A landmark history of one hundred years of war waged against the Palestinians from the foremost US historian of the Middle East, told through pivotal events and family history In 1899, Yusuf Diya al-Khalidi, mayor of Jerusalem, alarmed by the Zionist call to create a Jewish national home in Palestine, wrote a letter aimed at Theodore Herzl: the country had an indigenous people who would not easily accept their own displacement. He warned of the perils ahead, ending his note, “in the name of God, let Palestine be left alone.” Thus Rashid Khalidi, al-Khalidi’s great-great-nephew, begins this sweeping history, the first general account of the conflict told from an explicitly Palestinian perspective. Drawing on a wealth of untapped archival materials and the reports of generations of family members—mayors, judges, scholars, diplomats, and journalists—The Hundred Years' War on Palestine upends accepted interpretations of the conflict, which tend, at best, to describe a tragic clash between two peoples with claims to the same territory. Instead, Khalidi traces a hundred years of colonial war on the Palestinians, waged first by the Zionist movement and then Israel, but backed by Britain and the United States, the great powers of the age. He highlights the key episodes in this colonial campaign, from the 1917 Balfour Declaration to the destruction of Palestine in 1948, from Israel’s 1982 invasion of Lebanon to the endless and futile peace process. Original, authoritative, and important, The Hundred Years' War on Palestine is not a chronicle of victimization, nor does it whitewash the mistakes of Palestinian leaders or deny the emergence of national movements on both sides. In reevaluating the forces arrayed against the Palestinians, it offers an illuminating new view of a conflict that continues to this day.
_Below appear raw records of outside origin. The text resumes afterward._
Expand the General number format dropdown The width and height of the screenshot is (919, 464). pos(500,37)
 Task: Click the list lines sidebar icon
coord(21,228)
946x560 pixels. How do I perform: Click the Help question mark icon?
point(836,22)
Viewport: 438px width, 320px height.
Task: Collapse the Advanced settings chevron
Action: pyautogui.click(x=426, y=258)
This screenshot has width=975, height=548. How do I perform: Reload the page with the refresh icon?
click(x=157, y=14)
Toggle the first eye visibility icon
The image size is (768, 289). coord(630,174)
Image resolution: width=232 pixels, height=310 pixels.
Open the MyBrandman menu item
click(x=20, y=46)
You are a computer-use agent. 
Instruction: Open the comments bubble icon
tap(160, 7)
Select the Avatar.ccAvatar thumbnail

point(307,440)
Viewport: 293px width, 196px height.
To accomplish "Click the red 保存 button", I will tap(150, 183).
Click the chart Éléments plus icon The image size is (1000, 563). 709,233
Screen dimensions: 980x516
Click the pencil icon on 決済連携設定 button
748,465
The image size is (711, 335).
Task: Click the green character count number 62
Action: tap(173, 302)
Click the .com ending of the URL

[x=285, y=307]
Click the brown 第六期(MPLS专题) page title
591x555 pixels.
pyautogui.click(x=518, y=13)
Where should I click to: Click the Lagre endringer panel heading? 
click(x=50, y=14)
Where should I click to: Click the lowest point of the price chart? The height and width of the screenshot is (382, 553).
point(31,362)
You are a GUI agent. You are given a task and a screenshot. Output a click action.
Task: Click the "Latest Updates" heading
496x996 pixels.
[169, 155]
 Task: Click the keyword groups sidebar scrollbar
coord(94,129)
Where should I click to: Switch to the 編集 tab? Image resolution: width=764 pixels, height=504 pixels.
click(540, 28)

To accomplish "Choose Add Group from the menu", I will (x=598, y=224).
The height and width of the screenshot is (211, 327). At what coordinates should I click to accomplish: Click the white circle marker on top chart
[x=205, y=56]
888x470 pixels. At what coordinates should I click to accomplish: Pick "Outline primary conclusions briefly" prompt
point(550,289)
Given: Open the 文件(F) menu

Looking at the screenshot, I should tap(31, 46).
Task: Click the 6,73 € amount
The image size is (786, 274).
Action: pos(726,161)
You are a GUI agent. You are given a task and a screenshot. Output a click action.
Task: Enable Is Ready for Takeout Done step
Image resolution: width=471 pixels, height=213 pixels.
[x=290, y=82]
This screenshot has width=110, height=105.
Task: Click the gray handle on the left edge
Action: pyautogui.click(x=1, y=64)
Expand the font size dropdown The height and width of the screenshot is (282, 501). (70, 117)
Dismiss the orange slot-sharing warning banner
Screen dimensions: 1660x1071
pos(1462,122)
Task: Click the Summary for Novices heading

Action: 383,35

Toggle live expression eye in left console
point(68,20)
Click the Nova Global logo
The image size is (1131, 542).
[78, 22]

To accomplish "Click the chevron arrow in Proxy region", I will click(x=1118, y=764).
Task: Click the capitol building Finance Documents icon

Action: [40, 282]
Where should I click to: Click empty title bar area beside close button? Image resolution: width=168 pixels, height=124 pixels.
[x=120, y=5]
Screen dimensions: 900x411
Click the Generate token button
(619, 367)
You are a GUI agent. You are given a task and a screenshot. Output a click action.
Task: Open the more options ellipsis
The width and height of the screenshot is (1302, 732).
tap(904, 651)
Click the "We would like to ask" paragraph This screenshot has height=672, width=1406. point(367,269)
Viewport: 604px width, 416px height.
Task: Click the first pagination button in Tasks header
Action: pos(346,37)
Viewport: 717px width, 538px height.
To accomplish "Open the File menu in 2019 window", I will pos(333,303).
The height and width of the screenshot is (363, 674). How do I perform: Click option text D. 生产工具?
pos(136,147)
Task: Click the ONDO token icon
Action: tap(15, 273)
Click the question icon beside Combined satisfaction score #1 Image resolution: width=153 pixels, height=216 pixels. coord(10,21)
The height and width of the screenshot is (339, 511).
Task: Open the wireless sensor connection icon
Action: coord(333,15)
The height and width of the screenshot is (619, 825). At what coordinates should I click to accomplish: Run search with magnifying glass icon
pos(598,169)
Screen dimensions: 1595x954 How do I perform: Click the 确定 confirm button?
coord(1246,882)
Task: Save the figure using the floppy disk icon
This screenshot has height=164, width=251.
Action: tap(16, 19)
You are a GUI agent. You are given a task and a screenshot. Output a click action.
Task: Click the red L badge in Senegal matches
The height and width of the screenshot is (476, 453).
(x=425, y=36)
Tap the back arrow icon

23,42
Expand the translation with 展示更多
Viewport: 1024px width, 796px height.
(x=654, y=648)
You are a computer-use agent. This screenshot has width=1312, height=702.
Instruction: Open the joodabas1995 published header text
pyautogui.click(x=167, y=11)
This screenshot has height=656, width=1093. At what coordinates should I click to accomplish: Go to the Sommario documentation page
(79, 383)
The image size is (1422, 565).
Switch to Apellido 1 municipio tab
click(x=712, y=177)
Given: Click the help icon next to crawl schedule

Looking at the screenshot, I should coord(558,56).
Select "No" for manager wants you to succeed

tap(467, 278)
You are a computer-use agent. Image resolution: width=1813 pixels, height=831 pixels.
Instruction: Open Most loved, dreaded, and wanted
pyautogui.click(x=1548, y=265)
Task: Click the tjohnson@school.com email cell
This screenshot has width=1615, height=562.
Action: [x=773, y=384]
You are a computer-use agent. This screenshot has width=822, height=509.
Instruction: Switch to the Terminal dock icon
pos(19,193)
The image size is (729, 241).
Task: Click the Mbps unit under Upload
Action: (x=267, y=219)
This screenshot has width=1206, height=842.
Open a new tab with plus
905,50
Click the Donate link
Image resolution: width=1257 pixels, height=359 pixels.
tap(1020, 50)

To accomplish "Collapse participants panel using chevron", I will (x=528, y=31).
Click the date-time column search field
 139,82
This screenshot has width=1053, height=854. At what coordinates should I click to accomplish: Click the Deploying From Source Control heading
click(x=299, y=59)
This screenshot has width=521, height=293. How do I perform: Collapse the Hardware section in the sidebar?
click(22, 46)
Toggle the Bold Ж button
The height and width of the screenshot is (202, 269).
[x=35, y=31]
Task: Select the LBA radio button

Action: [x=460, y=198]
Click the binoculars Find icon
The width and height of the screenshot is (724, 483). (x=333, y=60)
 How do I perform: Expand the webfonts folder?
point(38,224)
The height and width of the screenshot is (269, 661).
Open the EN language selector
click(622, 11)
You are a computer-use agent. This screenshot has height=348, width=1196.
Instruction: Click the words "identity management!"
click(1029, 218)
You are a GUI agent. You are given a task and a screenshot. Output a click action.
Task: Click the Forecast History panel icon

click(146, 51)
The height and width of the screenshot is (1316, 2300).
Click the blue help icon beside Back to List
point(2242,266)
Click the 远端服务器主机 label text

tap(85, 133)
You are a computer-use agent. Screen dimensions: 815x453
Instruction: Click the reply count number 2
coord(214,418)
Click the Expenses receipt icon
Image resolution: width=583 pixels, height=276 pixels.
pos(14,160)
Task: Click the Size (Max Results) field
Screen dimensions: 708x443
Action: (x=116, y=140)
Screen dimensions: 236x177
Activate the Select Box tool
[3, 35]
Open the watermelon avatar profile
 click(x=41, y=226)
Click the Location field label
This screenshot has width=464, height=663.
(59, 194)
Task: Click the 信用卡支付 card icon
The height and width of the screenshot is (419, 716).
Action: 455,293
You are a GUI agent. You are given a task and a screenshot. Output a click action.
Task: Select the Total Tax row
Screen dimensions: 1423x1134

Summary of Louisa Lim's Indelible City

Summary of Louisa Lim's Indelible City
Author :
Publisher : Everest Media LLC
Total Pages : 35
Release :
ISBN-10 : 9798822509764
ISBN-13 :
Rating : 4/5 (64 Downloads)

Synopsis Summary of Louisa Lim's Indelible City by : Everest Media,

Please note: This is a companion version & not the original book. Sample Book Insights: #1 The protests in Hong Kong were not just about the extradition law, but also about the city’s independence and its rule of law. The British had not given their subjects full citizenship or universal suffrage, but they had instilled in them civic values including respect for freedom, democracy, and human rights. #2 I was in Hong Kong during the Umbrella Movement, and I was amazed by the way the city was being transformed into an open-air gallery of populist ideas. These displays were called Lennon Walls, after a wall in Prague that had been painted with countercultural, anti-establishment graffiti beginning in the 1980s. #3 In China, the history of the written word dates back some 3,700 years. The first instances were pictographs known as jiaguwen, or oracle bone inscriptions, carved with a sharp instrument on tortoise shells or the shoulder blades of oxen, dating to the Shang dynasty. #4 Tsang Chau-sang was a Chinese man who was born in Guangdong province in Liantang village in Zhaoqing prefecture. He began writing in public around 1956, and was initially viewed as a crank and a vandal. But in his mind, he was an emperor.